Yapılan çalışmalarda şu başlıklar öne çıkıyor: Aylık bağlama sistemindeki karma yapının sadeleşmesi. Ocak ve Temmuz aylarında yapılan enflasyon artışlarının yeniden düzenlenmesi. Bozulan aktüeryal dengenin (Çalışan-emekli oranı) yeaniden sağlanması. Sistemde kalmanın emekli aylığı açısından daha cazip hale getirilmesi.
HESAPLAMALARDA ÜÇLÜ DURUM
Emekli maaşı hesaplanırken uygulanan üçlü yapı, sistemi karmaşık hale getiriyor. 1999 öncesi dönem için farklı aylık bağlama oranları ve güncelleme katsayıları, 1999-2008 arası için daha düşük bir aylık bağlama oranı ve yeni bir güncelleme katsayısı, 2008 sonrası dönem için ise düşük bir aylık bağlama oranı ve enflasyon etkili bir güncelleme katsayısı söz konusu. Bu hesaplamalar üç ayrı yasal düzenlemeye göre yapılıyor ve sonuçta emekli maaşı belirleniyor. Sabah Gazetesi’nde belirtilen habere göre, daha az değişken olan bir güncelleme katsayısı ve aylık bağlama oranıyla tek bir hesaplama yöntemi uygulanabilir. Bu şekilde, daha fazla prim ödeyen ve daha uzun süre çalışan bireyler için daha yüksek maaşlar içeren bir sistem sağlanabilir.

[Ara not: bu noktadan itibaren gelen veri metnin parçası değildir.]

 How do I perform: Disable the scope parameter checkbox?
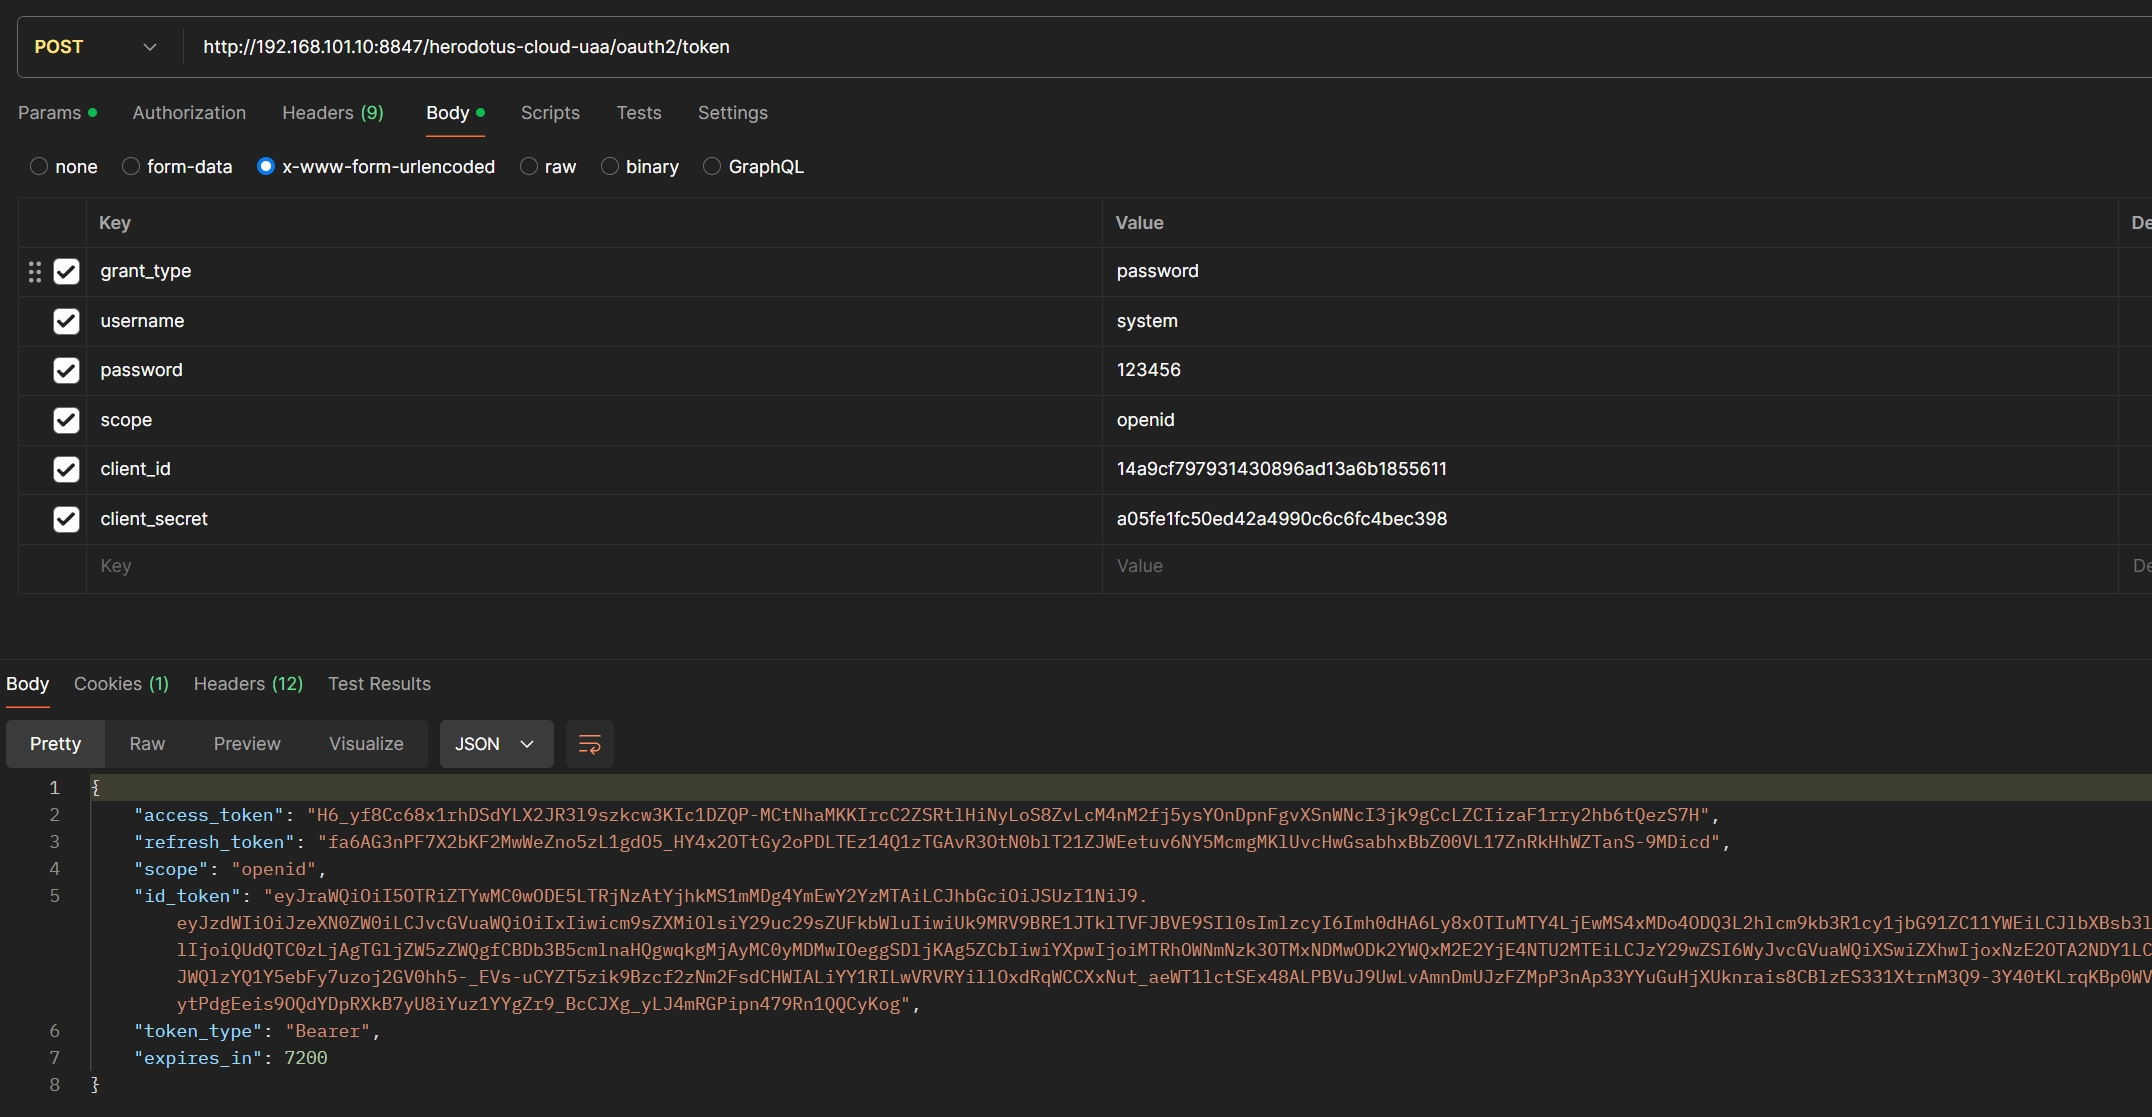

OLUMLU OLSADA TABAN MAAŞ..
Son yıllarda emeklilerin kafasını karıştıran bir diğer konu, ‘taban maaş’ ve ‘kök maaş’ uygulaması oldu. Çalışma süresi kısa olan, kısmi emeklilik, malullük veya asgari ücretten prim ödemiş birçok sigortalının emekli maaşı düşük kalıyordu. Bu emeklilere Hazine tarafından yapılan destekle taban maaş olarak daha yüksek aylıklar ödenmeye başlandı ve bu destek devam ediyor. Örneğin, bugün 6-7 bin lira emekli maaşı olan bir kişiye 12.500 TL ödeme yapılmakta. Ancak bu uygulama bazı sorunları da beraberinde getiriyor.
ZAMDA SIFIR DURUMU
Birincisi, her zam döneminde ortaya çıkan sıfır artış sorunu. Taban maaşın altında maaş alan emekliler için Ocak ve Temmuz aylarındaki enflasyon artışları, yalnızca gerçek emekli maaşlarına uygulanmıştı, bu nedenle sıfır zam sorunu ortaya çıkmıştı. Hem geçen Temmuz’da hem de bu Temmuz ayında bu sorunun yeniden yaşanması, taban maaşın artırılması ihtiyacını doğurdu. Bu durum sürdürülemez olduğundan, her zam döneminde 3-4 milyon emekli için benzer bir sorun tekrar edebilir.
AZ MAAŞ ÇOK ÇALIŞANA
İkinci sorun, taban maaşın hemen üzerinde maaş alan emeklilerle ilgili. Örneğin, şu anda 12.500 TL olan taban maaşın biraz üzerinde, 13-15 bin TL arasında maaş alan birçok emekli bulunuyor. Bu durumda, 3.600 gün prim ödemiş ya da düşük kazanç bildirmiş bir emekli ile daha uzun süre çalışmış ve daha yüksek prim ödemiş bir emekli arasında maaş farkı neredeyse hiç kalmıyor. Özellikle 9.000 gün Bağ-Kur primi ödemiş bir esnaf için bu durum daha belirgin hale geliyor. 3.600 gün prim ödeyerek emekli olan biri ile 9.000 gün prim ödeyen birinin aynı 12.500 TL taban maaşını alması, adaletsizlik yaratıyor.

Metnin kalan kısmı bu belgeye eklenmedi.